▸ EXERCISE INPUT:

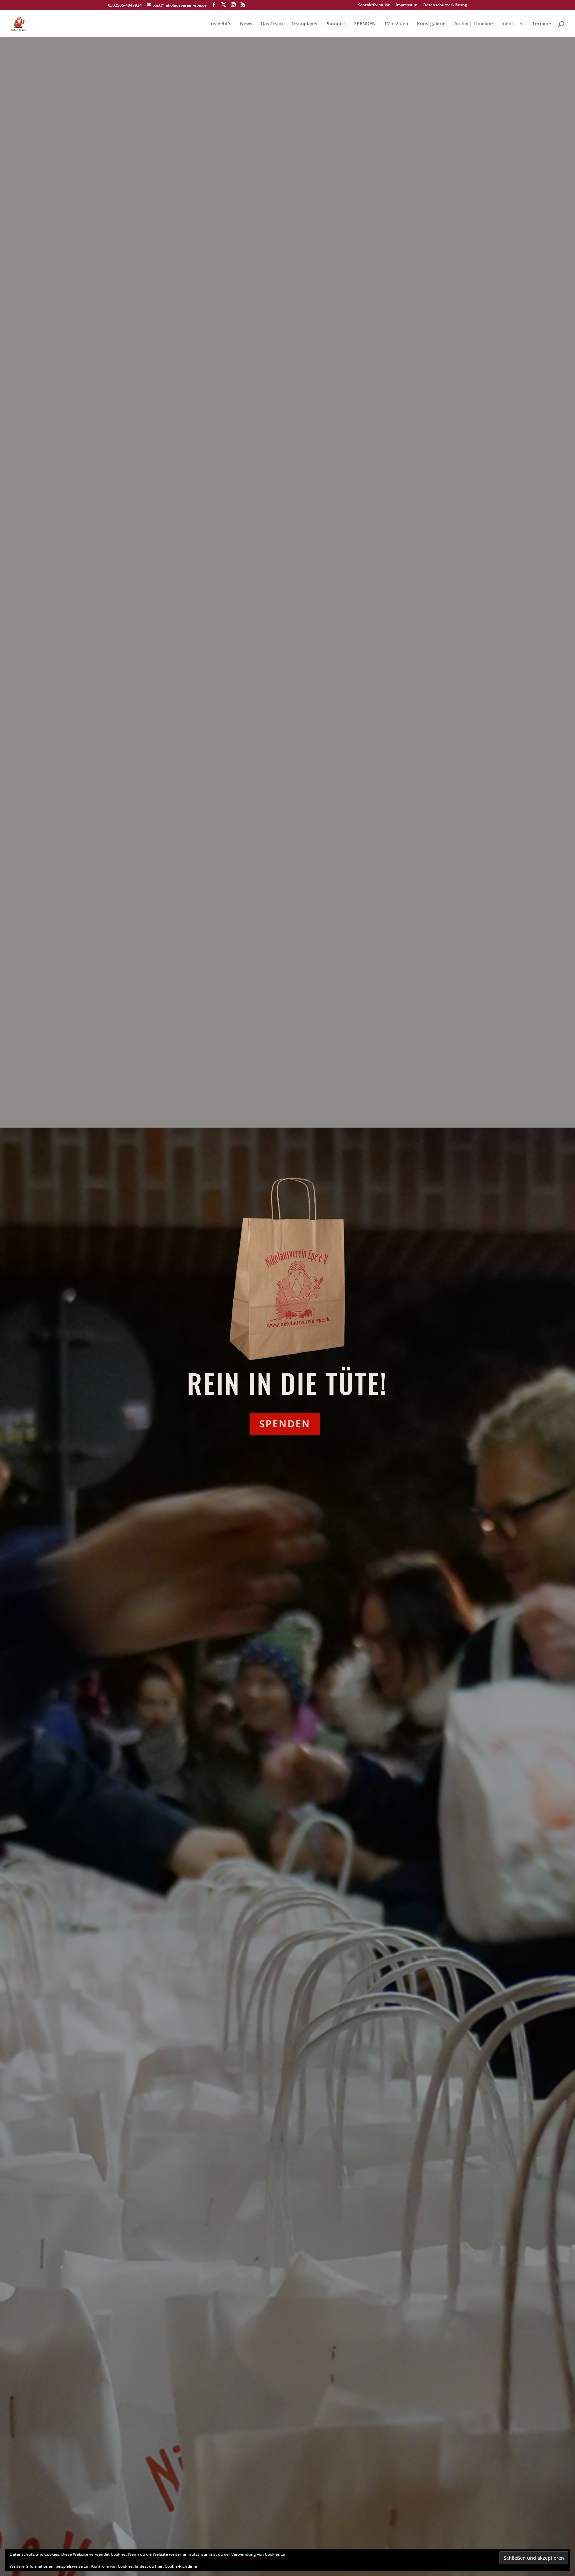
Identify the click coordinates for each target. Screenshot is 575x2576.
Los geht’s (219, 24)
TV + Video (396, 24)
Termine (541, 24)
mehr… (509, 24)
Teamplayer (304, 24)
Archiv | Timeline (473, 24)
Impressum (406, 5)
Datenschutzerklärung (445, 5)
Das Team (272, 24)
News (246, 24)
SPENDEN (365, 24)
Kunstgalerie (431, 24)
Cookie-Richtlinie (181, 2566)
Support (336, 24)
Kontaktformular (373, 5)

▸ REQUIRED WORK:
Through the final line of the listing, beginning at the line that contains "mehr… (509, 24)", every line is to be set down exactly, with no others.

▸ EXERCISE SOLUTION:
mehr… (509, 24)
Teamplayer (304, 24)
Archiv | Timeline (473, 24)
Impressum (406, 5)
Datenschutzerklärung (445, 5)
Das Team (272, 24)
News (246, 24)
SPENDEN (365, 24)
Kunstgalerie (431, 24)
Cookie-Richtlinie (181, 2566)
Support (336, 24)
Kontaktformular (373, 5)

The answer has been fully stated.